I only know a little about him, from what is readily available online and a few discussions here. He seems quite sound and orthodox, has written a well-respected Romans commentary, and I read an exegesis of his on I Timothy 2 that was quite profitable.

All of that seems well and good, but then I see that he was a substantial contributor for the TNIV. Regardless of what else I see about him, that red flag is so big that it sits squarely in front of everything else in my mind.

Can anyone give an overall summary and critique of his theology?

Thanks


----------



## smhbbag

:bump:


----------



## Nathan Riese

All I know is that my dispensationalist professors LOVE him...they like reformed guys too, but they seem a little extra loving of Moo.

I'm not sure how reformed seminary professors or reformed academia in general think of him... I was wondering the answer to this question myself.

Can someone PLEASE answer his question?


----------



## discipulo

a great scholar, I'm looking forward to read his volume on Romans,

arguably the best Commentary on Romans available, 

and I have bennefited greatly from his Introduction to the New Testament

made with D A Carson.

http://www.wheaton.edu/Theology/faculty/moo/


here there are PDF of articles, some even published as chapters of books, one interacting with NPP.

http://www.djmoo.com/biblicalstudies.html


----------



## Jimmy the Greek

He wrote one of the perspectives in _Five views on Law and Gospel_ editied by Stanley N. Gundry (Zondervan 1996).

I have heard him associated with the New Covenant Theology (NCT) of Calvinistic Baptists in contradistinction to both Covenant Theology and Dispensationalism.
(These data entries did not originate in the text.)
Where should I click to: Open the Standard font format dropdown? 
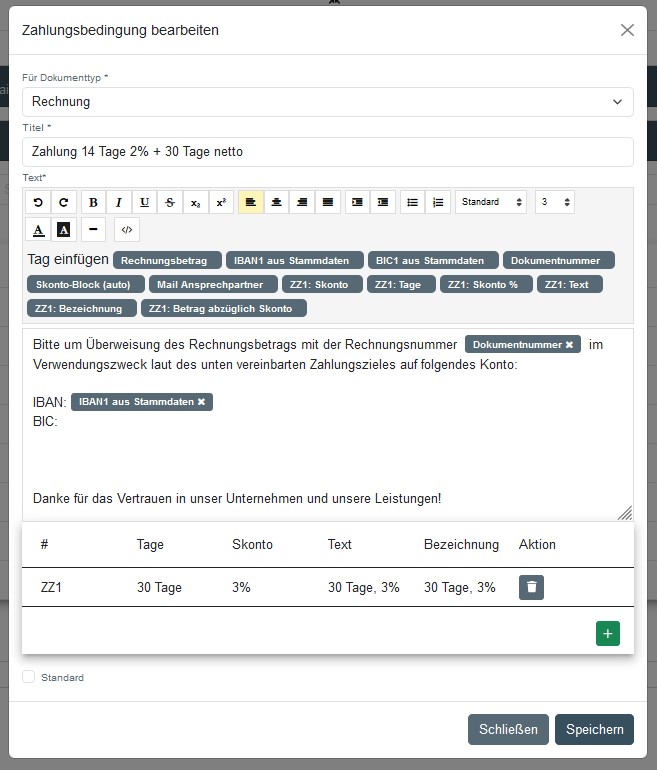[x=490, y=202]
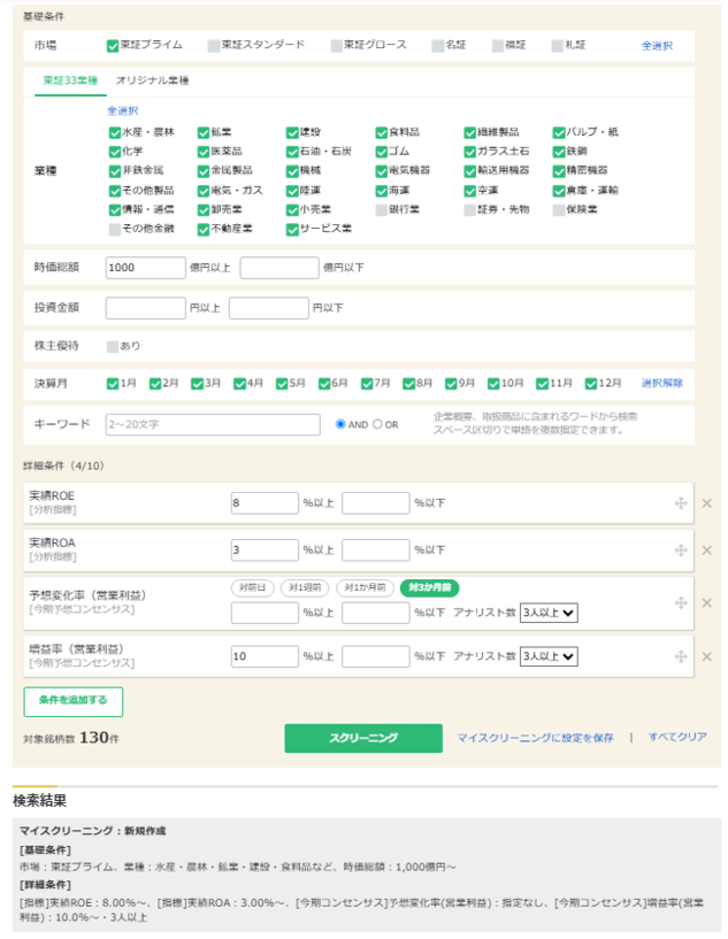Remove the 予想変化率(営業利益) condition
728x939 pixels.
(706, 602)
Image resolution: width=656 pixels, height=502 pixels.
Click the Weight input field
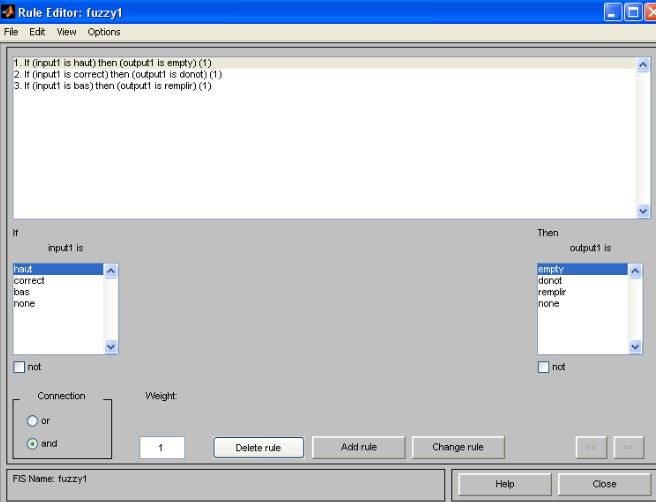pyautogui.click(x=161, y=448)
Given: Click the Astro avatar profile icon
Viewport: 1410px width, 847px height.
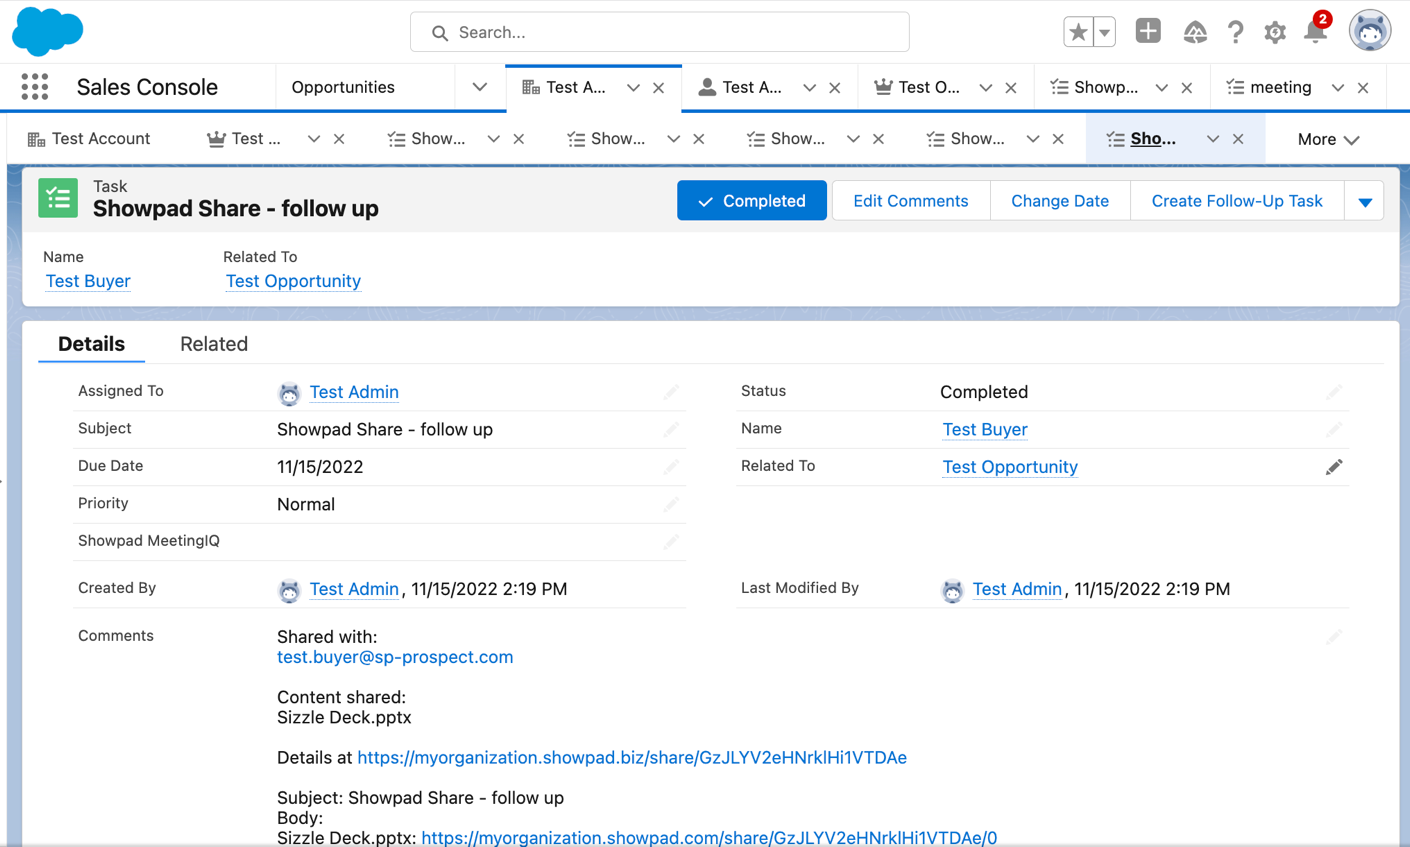Looking at the screenshot, I should 1370,30.
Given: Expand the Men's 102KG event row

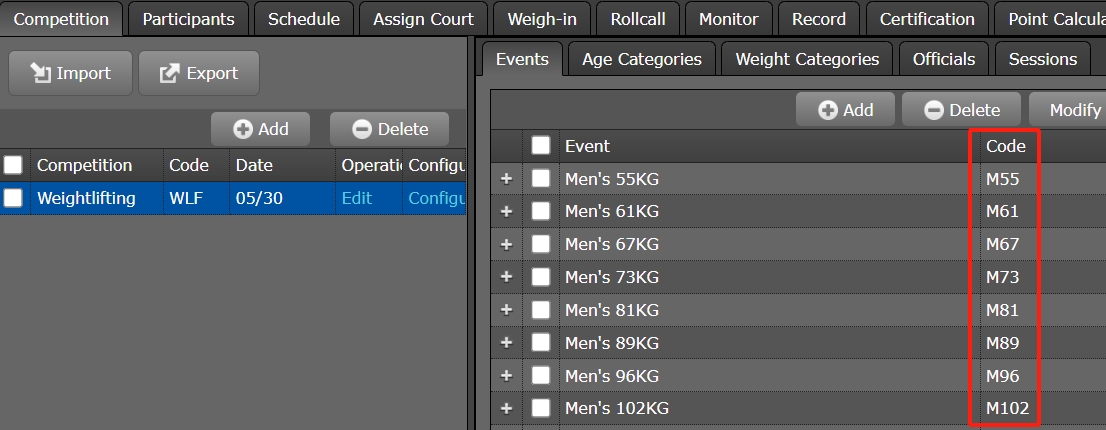Looking at the screenshot, I should (506, 408).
Correct me if I'm wrong.


----------



## SolaScriptura

Doug Moo is a soteriologically Calvinisitic evangelical. His post-trib premillenialism initially caused a big stink in the EFCA and TEDS (where he taught for a long time, prior to going over to Wheaton). 

He is unquestionably a good NT scholar. He believes in a dynamic equivilance translation theory - very much like DA Carson. 

You don't have to agree with his acceptance of a certain translation theory to benefit from his solid exegetical skills and his superb commentaries.

Reactions: Praying 1


----------



## Archlute

And he also has a new commentary on Galatians coming out sometime in the near future. A friend of mine took a summer course with him where he passed out the manuscript. He said it was the best commentary on St. Paul's epistle the Galatian church that he had yet seen.


----------